If only I didn’t mind what they said about me.. I could have done better, I could’ve done heaps.
If only I didn’t let those words affect me, I could’ve created something different.
If only I lived in that moment, I could’ve been happier even if the relationship was failing.
If only I remained true to myself and do what I love to do instead of becoming someone else I was not just to please others and make them happy, I could’ve been happier.
If only I could’ve pushed myself more and believed in myself that I can do better, I could’ve been better.
Ah! That’s a lot of bullcrap there actually. LOL
I know, as much as I want to do things, I can’t. Coz it’s all in the past, and these cannot be undone. It’s all there. It already happened.. and for some that didn’t happen, I will let it happen!
I will try to live for the moment and not fret or worry about things as much as I did..
I will try and will do my best not to let things affect me that much.. maybe at some point but I won’t linger on it for long. I have realised that I wasted too much time on worrying and I missed a lot of things that I could have done instead of worrying. I was too conscious and selfless that it came to the point where there was nothing left for me. Too busy to take care of others’ needs and forgetting that I have to keep something for myself, too.
I have my share of flaws, imperfections and mistakes, too. I am human, and I make some mistakes but that doesn’t mean I am a bad person. That doesn’t mean my life stops there. That doesn’t mean I care less neither it makes me less human.

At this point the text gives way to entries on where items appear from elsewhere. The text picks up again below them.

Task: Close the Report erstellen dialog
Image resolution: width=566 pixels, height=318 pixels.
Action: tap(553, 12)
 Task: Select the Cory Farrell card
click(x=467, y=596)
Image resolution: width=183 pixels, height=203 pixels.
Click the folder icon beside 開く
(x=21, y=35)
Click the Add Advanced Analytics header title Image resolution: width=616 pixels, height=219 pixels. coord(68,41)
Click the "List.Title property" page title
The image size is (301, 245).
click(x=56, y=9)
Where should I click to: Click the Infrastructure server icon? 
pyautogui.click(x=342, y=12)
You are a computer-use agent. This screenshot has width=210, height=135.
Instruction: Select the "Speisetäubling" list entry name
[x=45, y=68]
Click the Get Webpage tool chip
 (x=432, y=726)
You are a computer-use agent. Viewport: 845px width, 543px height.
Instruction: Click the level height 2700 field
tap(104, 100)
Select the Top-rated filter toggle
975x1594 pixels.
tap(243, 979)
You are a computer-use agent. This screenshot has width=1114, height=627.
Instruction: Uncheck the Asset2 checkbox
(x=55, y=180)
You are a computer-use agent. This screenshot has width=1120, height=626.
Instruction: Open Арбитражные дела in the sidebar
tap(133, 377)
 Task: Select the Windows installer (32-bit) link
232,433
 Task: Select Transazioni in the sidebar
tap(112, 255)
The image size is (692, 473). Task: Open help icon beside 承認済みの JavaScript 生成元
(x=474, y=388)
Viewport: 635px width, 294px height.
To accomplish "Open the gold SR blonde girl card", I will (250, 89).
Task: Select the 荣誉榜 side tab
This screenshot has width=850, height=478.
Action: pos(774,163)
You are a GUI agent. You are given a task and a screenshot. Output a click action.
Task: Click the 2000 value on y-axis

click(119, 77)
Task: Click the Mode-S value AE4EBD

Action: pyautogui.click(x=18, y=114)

So yeah, anyway.. I still have a lot to learn and a lot of things to go through, I still strive every single day to be the person God wants me to be.
I won’t let people’s words get in to me.. (I hope) and will leave things be. I am loving myself and now I have got more than enough love that I am ready to share once again (actually I am already sharing it. Teehee)
Whatever you say behind my back or in front of me, so be it. Your words don’t define me, it defines you.